Whether a solid melts at low temperature or only upon heating more strongly is then noted. The flammability and the nature of any flame from the sample are also recorded. A yellow, sooty flame is indicative of an aromatic or a highly unsaturated aliphatic compound; a yellow but non-sooty flame is characteristic of aliphatic hydrocarbons. The oxygen content of a substance makes its flame more colorless or blue; high oxygen content lowers or prevents flammability, as does halogen content. The unmistakable and unpleasant odor of sulfur dioxide indicates the presence of sulfur in the compound.

If a white, nonvolatile residue is left after ignition, a drop of water is added and the resulting aqueous solution is tested with litmus or pHydrion paper; a metallic salt is indicated if the solution is alkaline. Solubility of an organic compound in different solvents can present useful but not efficient information about the presence or absence of certain functional groups. It is because the basic principle in solubility is “like dissolves like”. In order to have a more distinct result a systematic approach can be considered and it is by solubility classification. First is to test the solubility of the unknown in water.
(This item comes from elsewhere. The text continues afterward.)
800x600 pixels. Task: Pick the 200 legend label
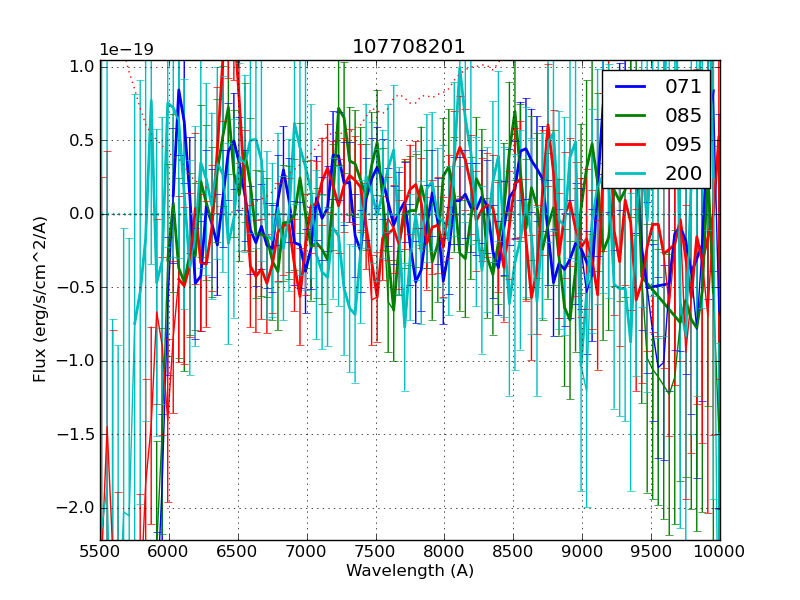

Several structural features of the unknown can be deduced if it is water-soluble. It must be of low molar mass and will usually contain no more than four to five carbon atoms, unless it is polyfunctional. Also, it must contain a polar group that will form a hydrogen bond with water, such as the hydroxy group of an alcohol or a carboxylic acid, the amino functionality of an amine, or the carbonyl group of aldehydes or ketones. Esters, amides, and nitriles dissolve to a lesser extent, and acid. chlorides or anhydrides react with water rather than simply dissolving in it.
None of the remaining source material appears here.